Trump continues to hammer NAFTA, and if elected, could likely terminate the agreement
Republican presidential nominee Donald Trump has been a relentless critic of NAFTA since the beginning of his presidential campaign. His official position is that he will demand a renegotiation of the terms of NAFTA to get “a lot better deal for American workers” if he’s elected president.
He has characterized NAFTA as the worst trade deal ever signed in the history of the United States and one of the worst trade deals ever signed anywhere in the world. Moreover, he’s stated that if he doesn’t get a satisfactory renegotiation of NAFTA, he will pull the U.S. out of the agreement.
Trump has been completely vague about what specific changes he would seek in any renegotiation of the agreement. He has also stated that he won’t let U.S. companies move to other countries and lay off workers without “consequences.” Again, he has not been specific about how he would discourage outward foreign direct investment by U.S. companies.
While there has been some debate about whether Trump, as president, would have the authority to renegotiate NAFTA without consulting Congress, most trade experts believe that any president would have enormous discretion to do so. They also believe that a president could unilaterally terminate NAFTA or any other free trade deal—although a court would likely have to decide if the president had that authority.

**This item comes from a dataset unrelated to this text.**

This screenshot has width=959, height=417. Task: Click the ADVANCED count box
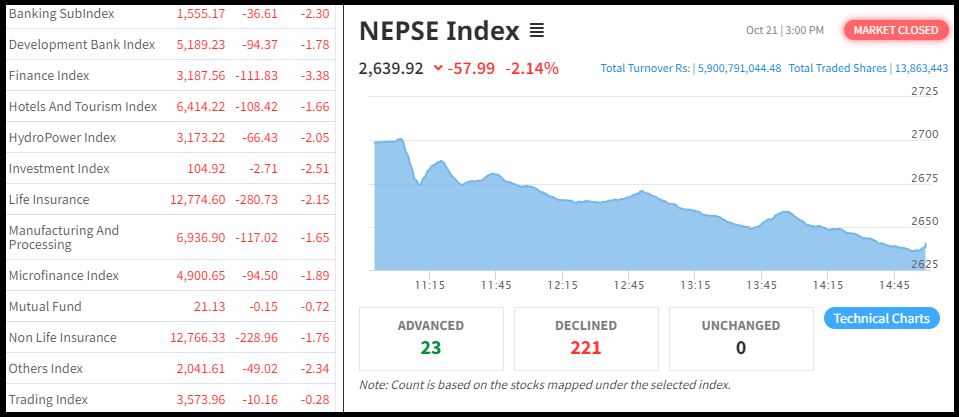click(431, 338)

It’s tempting to dismiss Trump’s rhetoric, since he’s neck-and-neck in the polls with Hillary Clinton who has not, at least to date, been outspoken against NAFTA. However, Trump’s position on NAFTA specifically, and free trade more generally, seem to be broadly in tune with American public opinion.
For example, in a recent poll, almost two-thirds of Americans said they favoured more restrictions on imported goods instead of fewer, and a large majority said they favoured policies protecting domestic jobs over lower prices. A plurality of Americans said that NAFTA has been bad for the U.S. economy.
If there’s a saving grace to the Trump criticisms of NAFTA and the unfavourable U.S. public opinion about the agreement, at least from Canada’s perspective, it’s that most of the specific concerns and criticisms have been directed at Mexico. Particular note has been made of the U.S. merchandise trade deficit with Mexico, which over time swung from a US$1.7 billion surplus in 1993 (the year before NAFTA was implemented) to a US$61 billion deficit in 2015. By way of comparison, the U.S. trade deficit with Canada was around US$15.5 billion in 2015.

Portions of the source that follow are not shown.